• WORK INSTRUCTION:
Answer these questions about the PCOS article:
(a) Which organization does Dr Caroline Overton speak for?
(b) According to research, what share of women with PCOS have insulin resistance?
(c) What does Lovell say high insulin reduces?

+++ DOCUMENT EXCERPT +++

Possible symptoms to look out for include:

  • Hair loss
  • Hirsutism (more hair)
  • Pelvic pain
  • Infertility
  • Weight gain
  • Irregular periods
  • Fatigue
  • High testosterone levels
  • Acne

Managing symptoms of PCOS

Dr Caroline Overton, a spokesperson for the Royal College of Obstetricians and Gynaecologists, says: “We would always encourage women to speak to their doctor if they are having symptoms and ask to have a second opinion or be referred to a gynaecologist if they feel that they are not getting answers.”

Whilst there is no cure for PCOS, she adds there are ways to manage symptoms.

“Medical treatments aim to manage and reduce symptoms which, when coupled with a healthy lifestyle, can reduce any long term health risks,” she says.

Overton adds that eating a balanced and healthy diet, exercising, and maintaining a healthy weight, can all help manage PCOS symptoms and reduce the risk of further problems.

Insulin resistance and PCOS

According to research, between 50 to 70% of women with PCOS have insulin resistance. – See this article to learn about insulin resistance.

With PCOS, insulin resistance can impair ovulation, causing the ovaries to produce more androgens and resulting in associated symptoms such as acne and hair thinning.

“High insulin also reduces sex hormone binding globulin (SHBG),” Lovell says.

SHBG is like a sponge for excess hormones, so if there are lower amounts in the body then there will be more androgen hormones running free.

According to Lovell, balancing blood sugar and insulin levels are therefore key to managing PCOS.

+++ DATA +++

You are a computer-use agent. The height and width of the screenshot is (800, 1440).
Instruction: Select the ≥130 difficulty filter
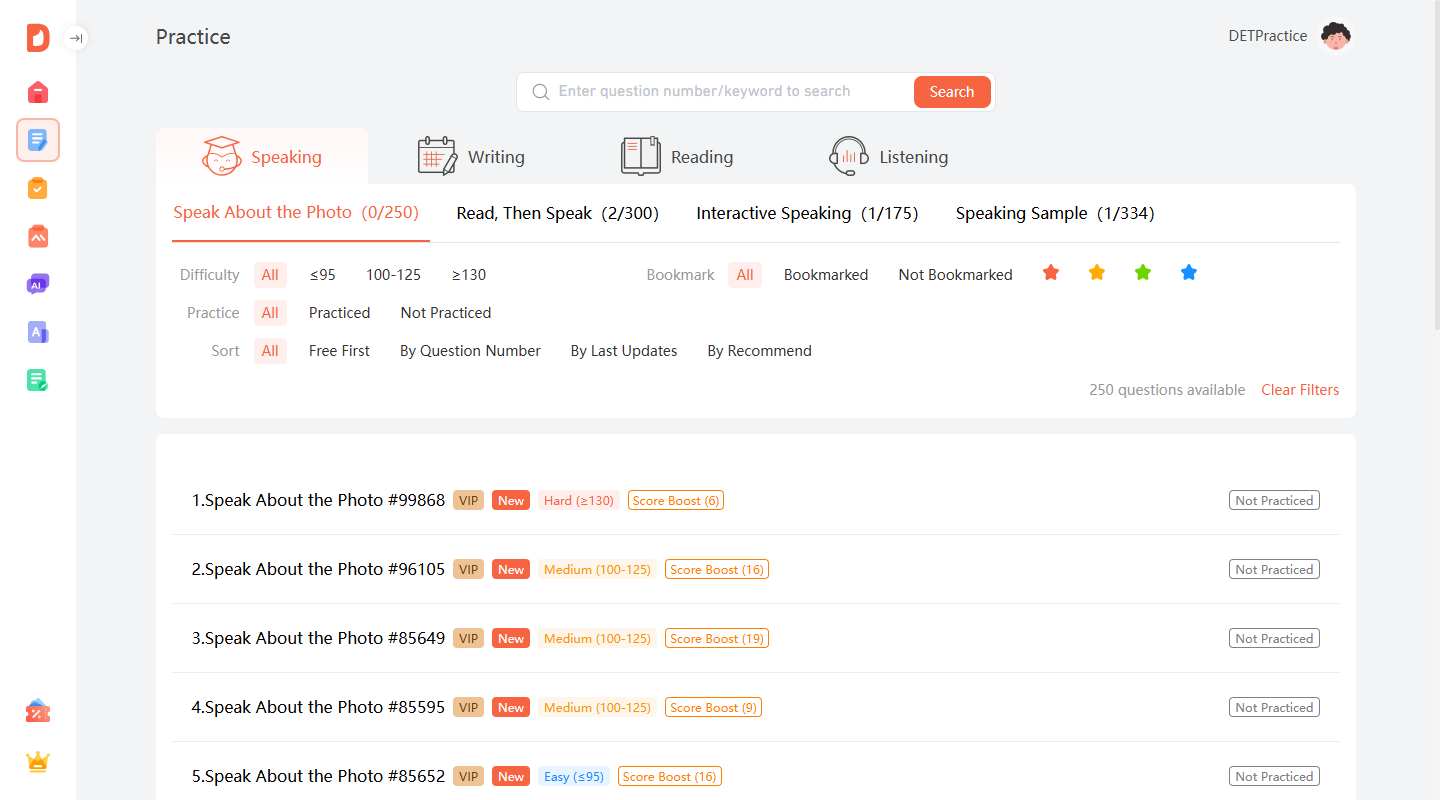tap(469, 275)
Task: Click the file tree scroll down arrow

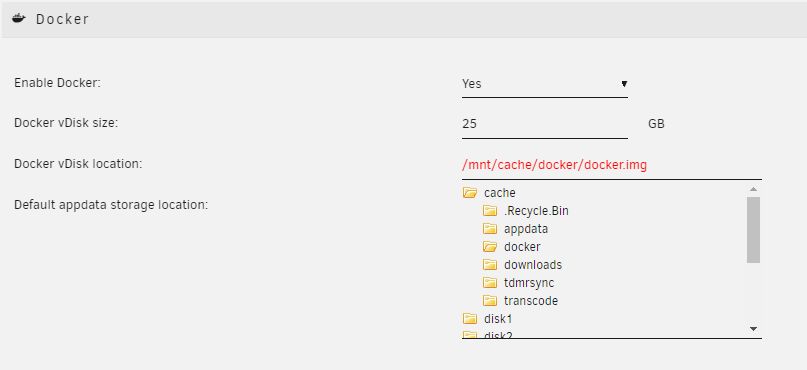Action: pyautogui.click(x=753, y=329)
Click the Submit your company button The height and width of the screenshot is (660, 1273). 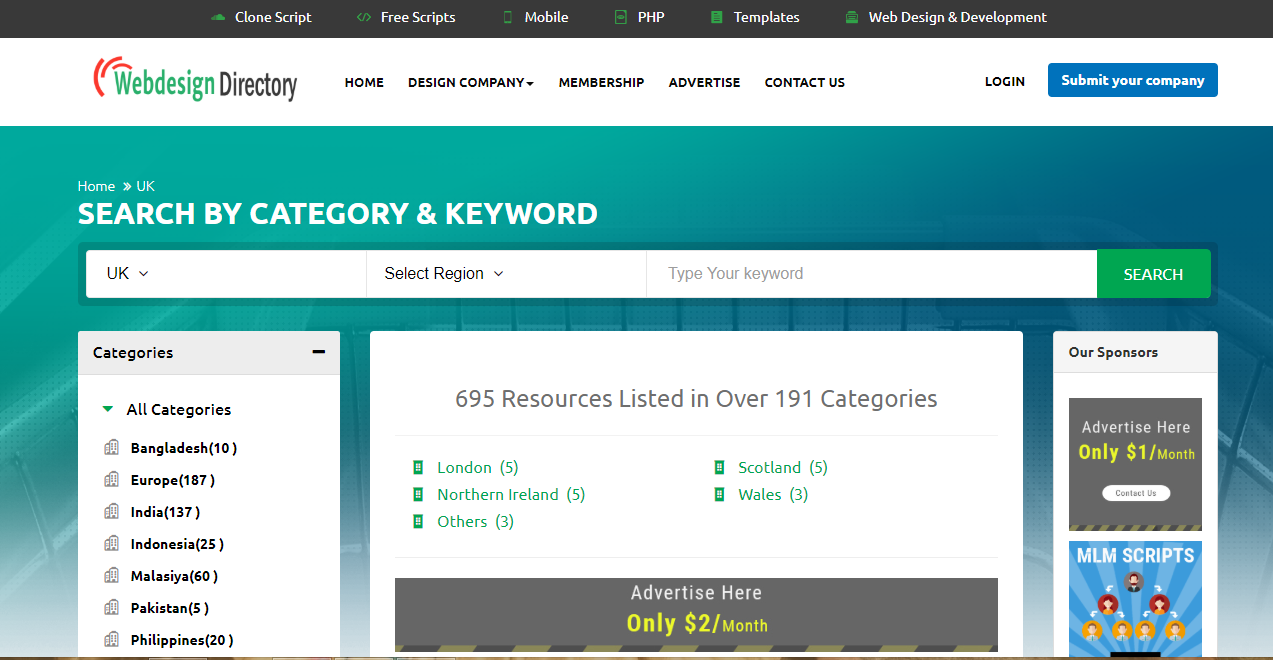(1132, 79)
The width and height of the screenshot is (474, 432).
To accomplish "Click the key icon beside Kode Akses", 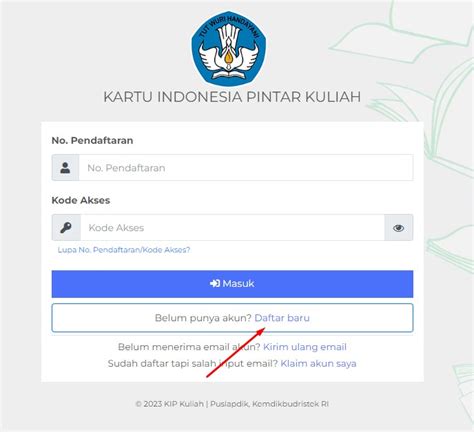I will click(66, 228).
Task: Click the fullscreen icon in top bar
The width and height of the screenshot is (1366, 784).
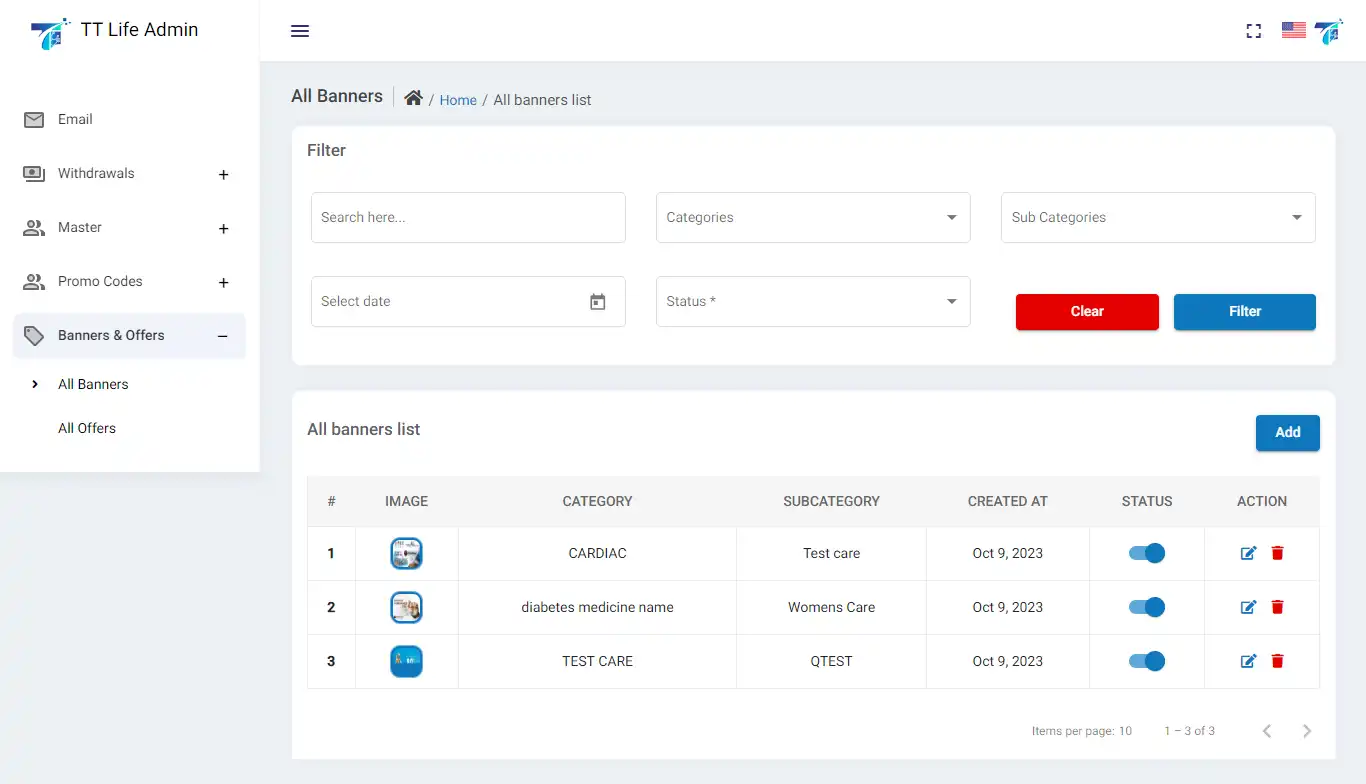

+++
+++ DATA +++

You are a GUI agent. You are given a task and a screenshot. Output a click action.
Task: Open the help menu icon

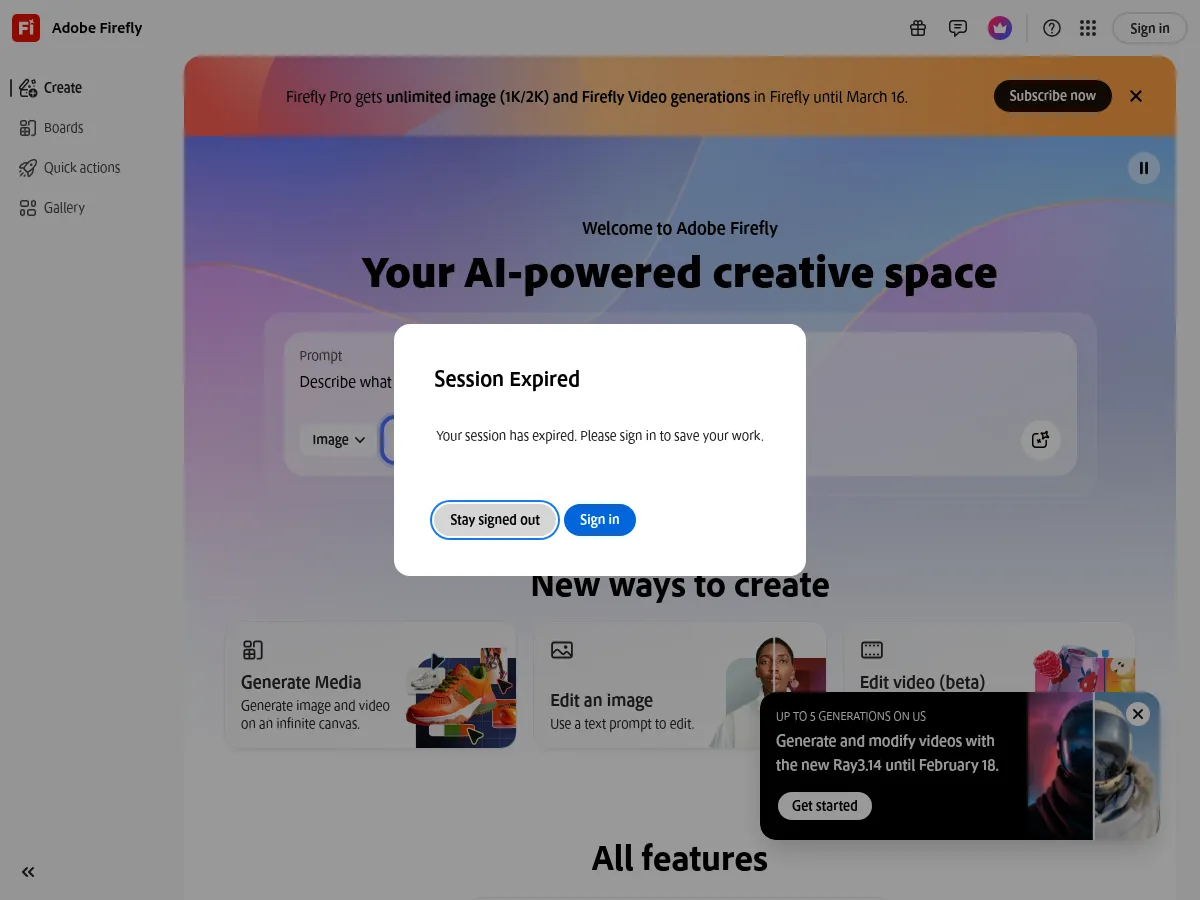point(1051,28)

+++

• RESULT OF THE EXERCISE:
(a) The Royal College of Obstetricians and Gynaecologists
(b) Between 50 and 70%
(c) Sex hormone binding globulin (SHBG)